The “centerpiece” of the amendments is the proposal for an equal sharing of the Internal Revenue Allotment (IRA) between the National Government and local government units (LGUs).
This means an increase of 10 percent in the LGUs’ IRA, which is most commonly a local government’s biggest source of income.
The National Government currently gets 60 percent of internal revenue taxes while provinces, cities, municipalities and barangays share the remaining 40 percent among themselves.
But other amendments are as pressing to LGUs these days as well.
Interference
During his visit to Cebu City last Thursday, Pimentel said these include answers to problems about the “interference of National Government in the fiscal and personnel management of LGUs.”
In an interview, he said the agencies most likely to “interfere” with LGUs are the Department of Budget and Management and the Civil Service Commission.
Changes to the code also need to look into the “continued lack of budgetary support from the National Government for the full implementation of devolved tertiary health services.”
Pimentel said this means funding support from the Department of Health for district hospitals.
Since he first assumed office in 1995, Gov. Pablo Garcia has been complaining that while the Province has been given powers over the 18 district hospitals in Cebu, the corresponding budget has not been devolved.
Pimentel said he is also proposing to shorten the “timeframe for the revision of real property assessments.”

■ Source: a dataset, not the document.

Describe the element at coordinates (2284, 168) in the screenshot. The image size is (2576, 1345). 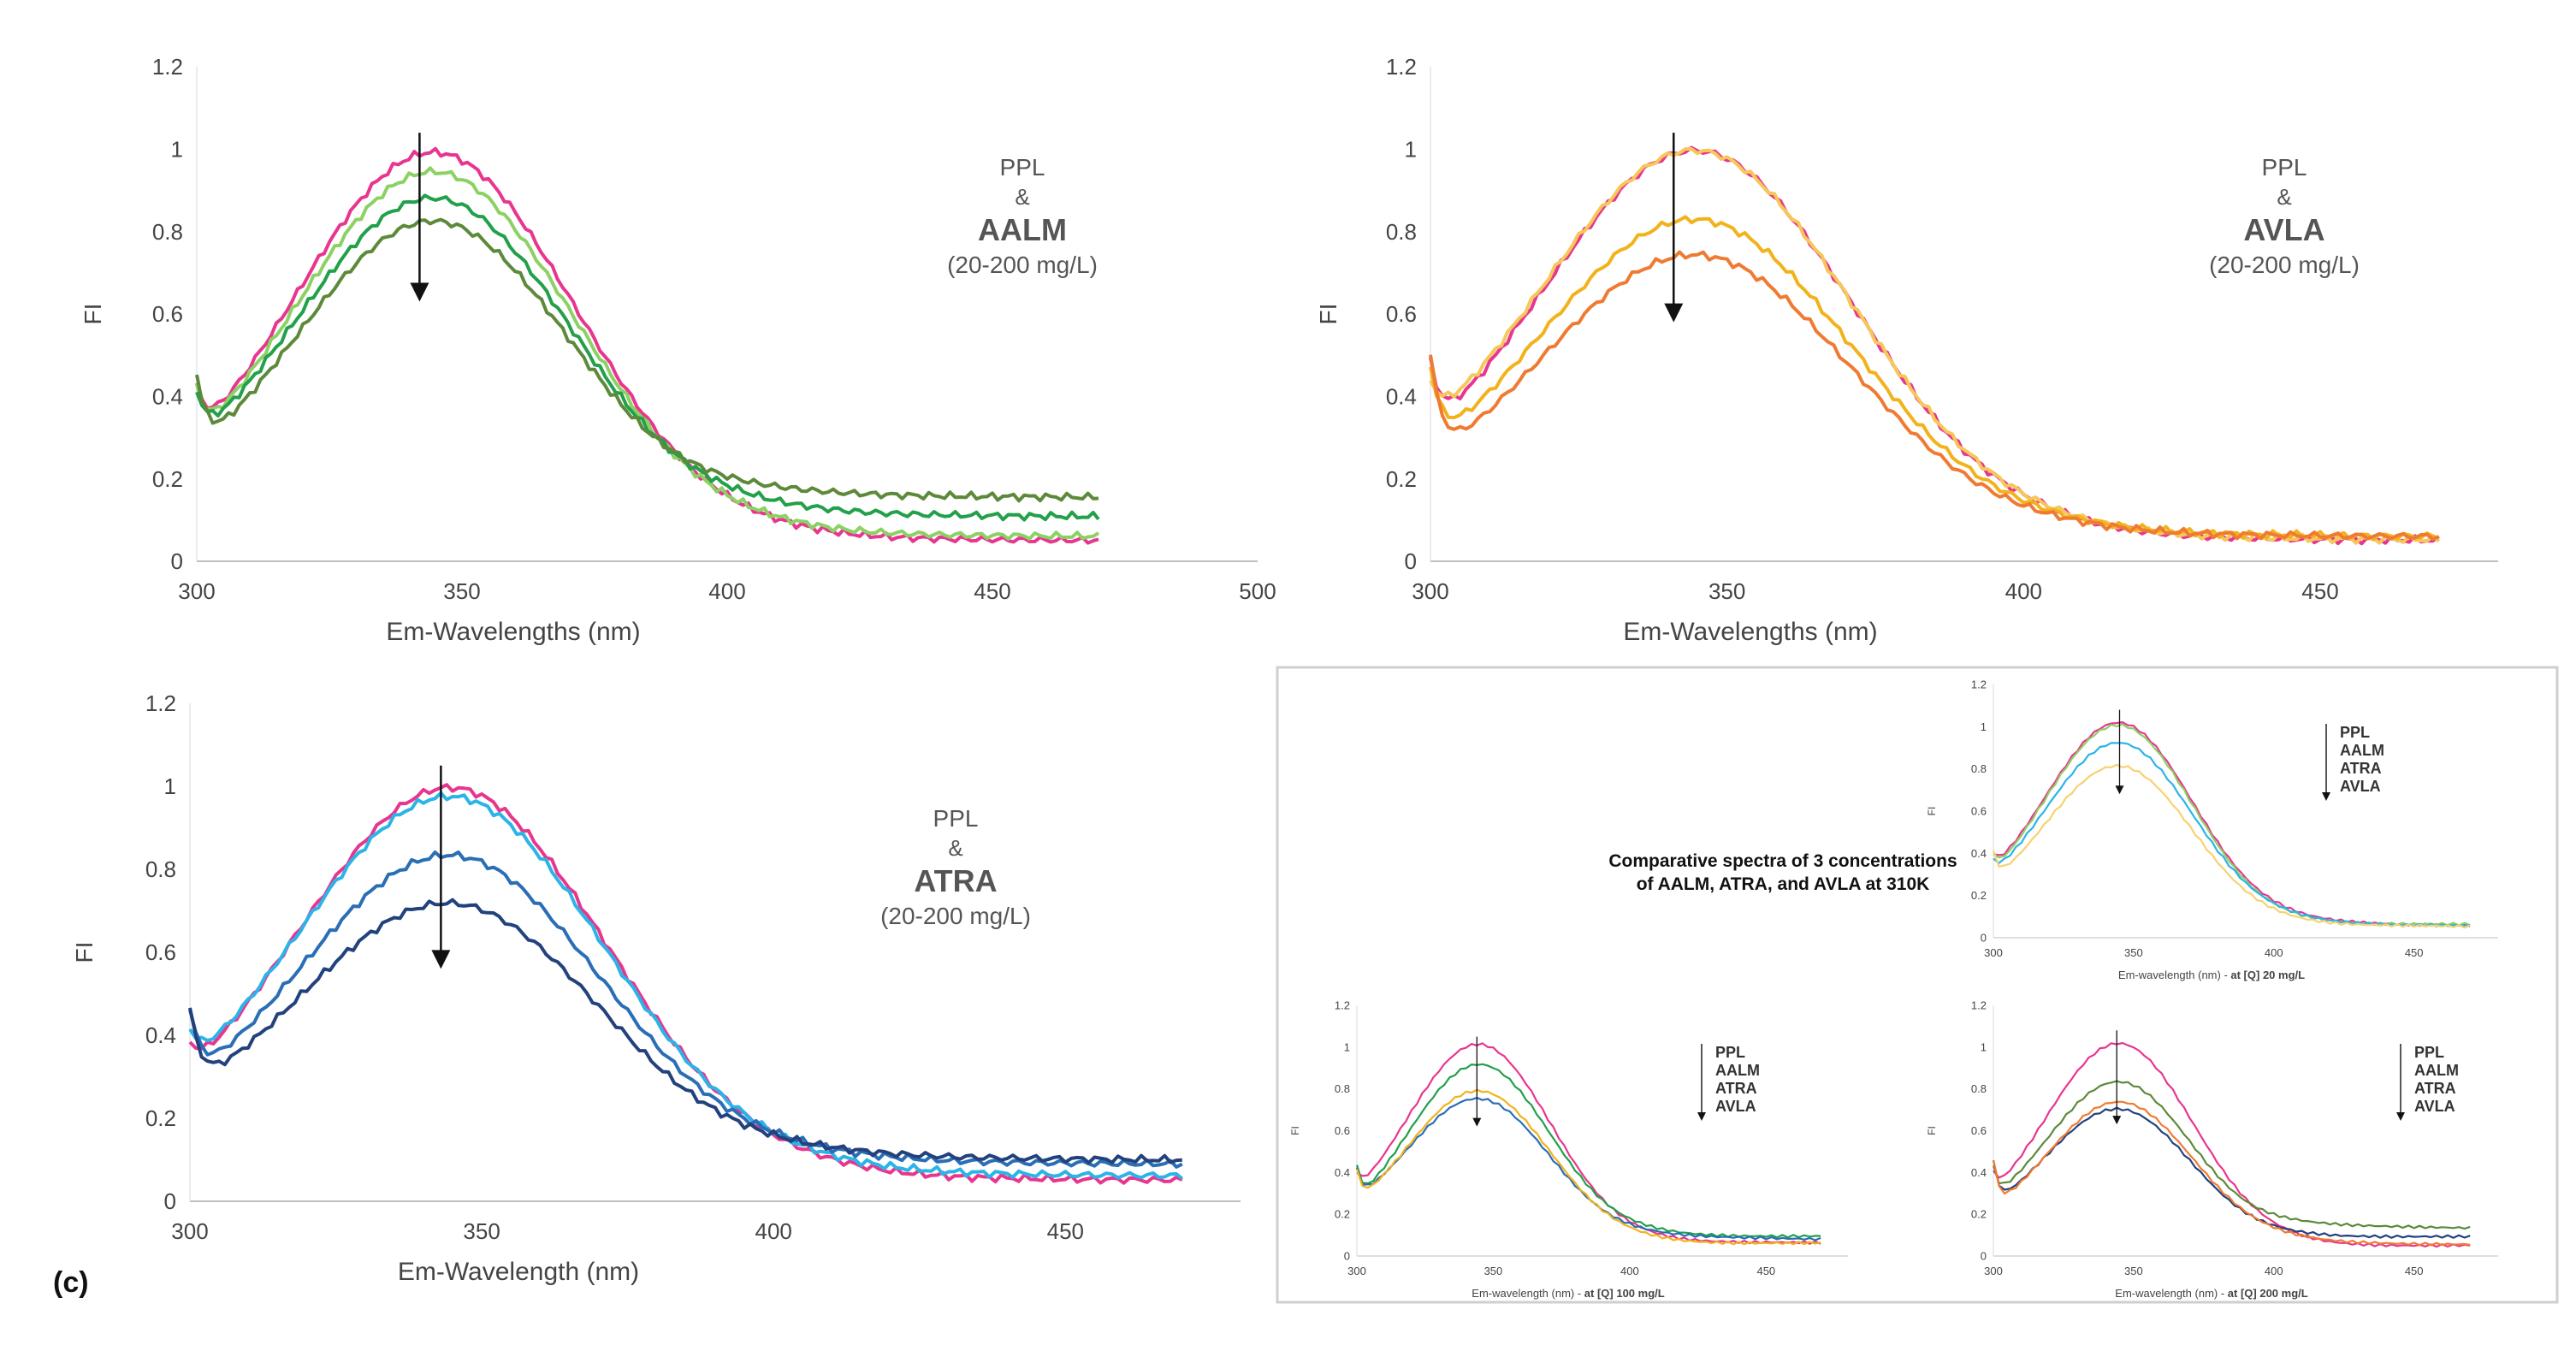
I see `annotation-line: PPL` at that location.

The code currently provides that a revision of the assessed values of real properties be undertaken every three years, but the senator said he is proposing a shorter timeframe to improve the earning power of LGUs.
Anyway, if a local government feels that an increase in real property tax at a certain time is too much, it can always suspend the imposition of the new schedule of assessed values in the meantime.
“This bill is designed to further strengthen LGUs, assuring the growth and development of self-reliant communities throughout the country. The prolonged delay in its passage will therefore be detrimental to local communities,” Pimentel said in his statement.